>> START Data shown
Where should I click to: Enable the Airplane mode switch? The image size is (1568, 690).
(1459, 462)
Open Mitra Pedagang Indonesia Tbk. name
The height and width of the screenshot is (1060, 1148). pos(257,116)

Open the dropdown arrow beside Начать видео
>> END Data shown
>> START Data shown
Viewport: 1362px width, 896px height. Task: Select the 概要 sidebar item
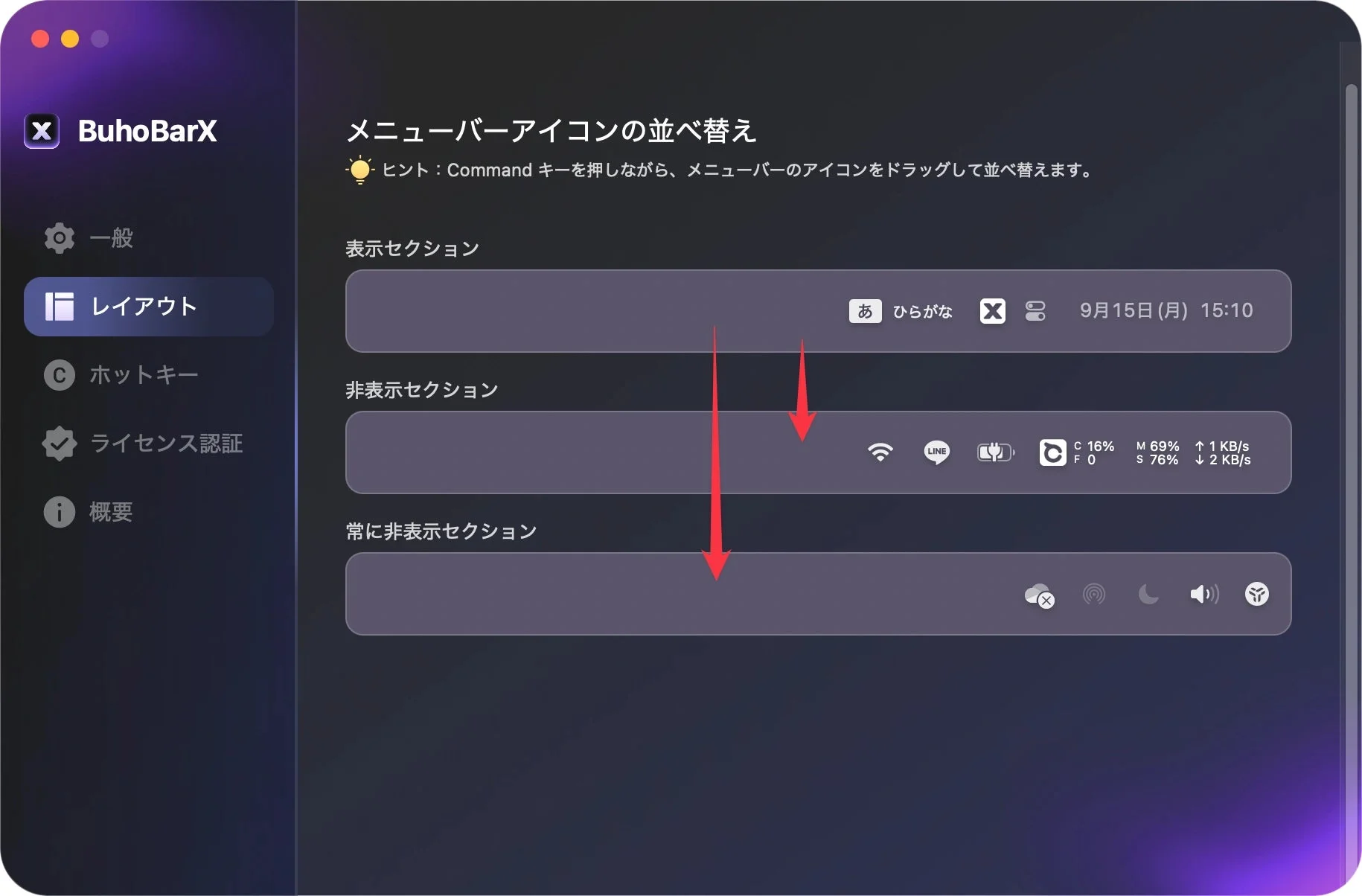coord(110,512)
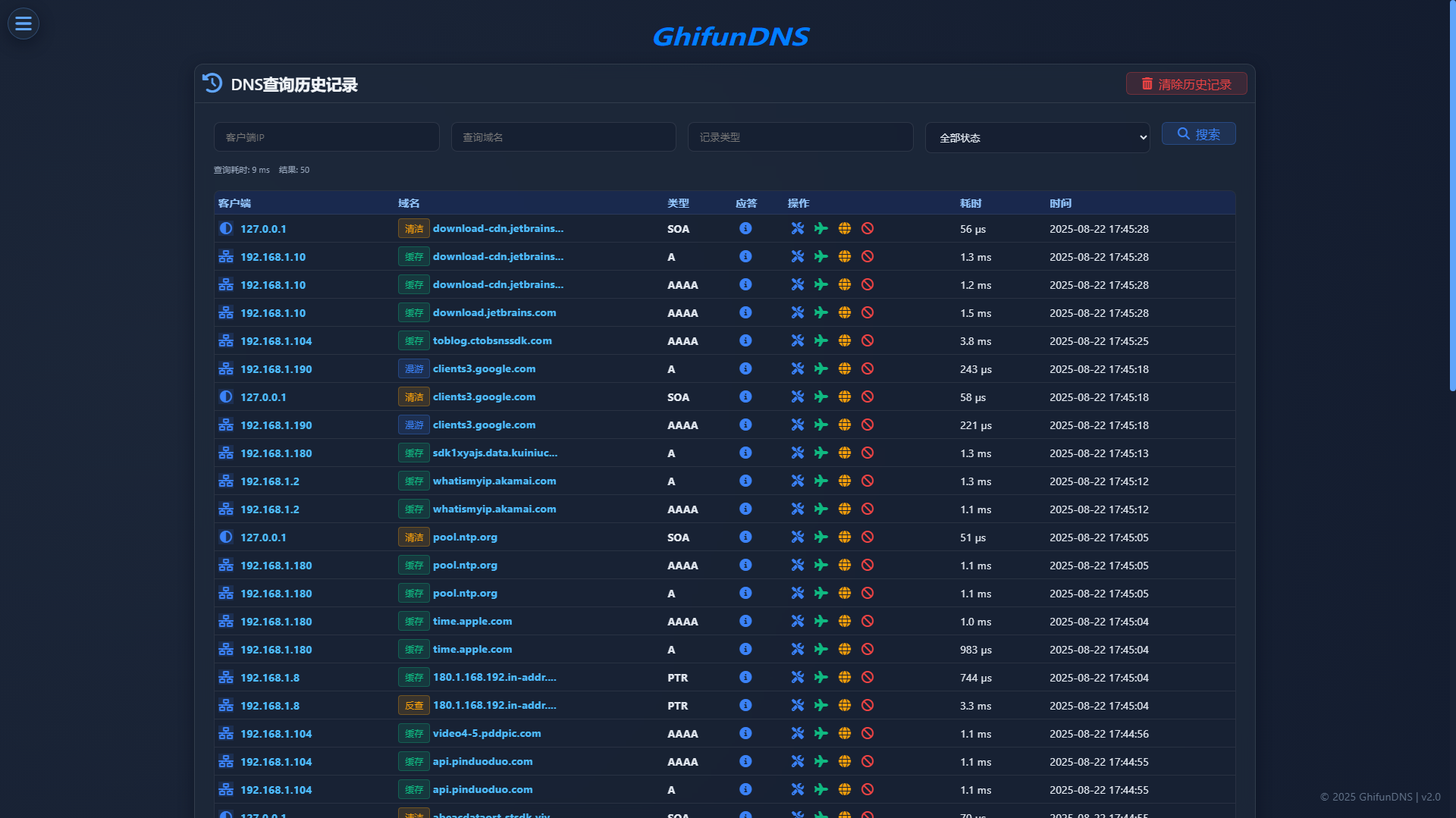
>> END Data shown
In the rows from the line with "Open Mitra Pedagang Indonesia Tbk. name" to the line with "Open the dropdown arrow beside Начать видео", change "dropdown arrow" to "expand arrow" and leave everything else as it is. Give back only those lines.

**Written solution**
Open Mitra Pedagang Indonesia Tbk. name
The height and width of the screenshot is (1060, 1148). pos(257,116)

Open the expand arrow beside Начать видео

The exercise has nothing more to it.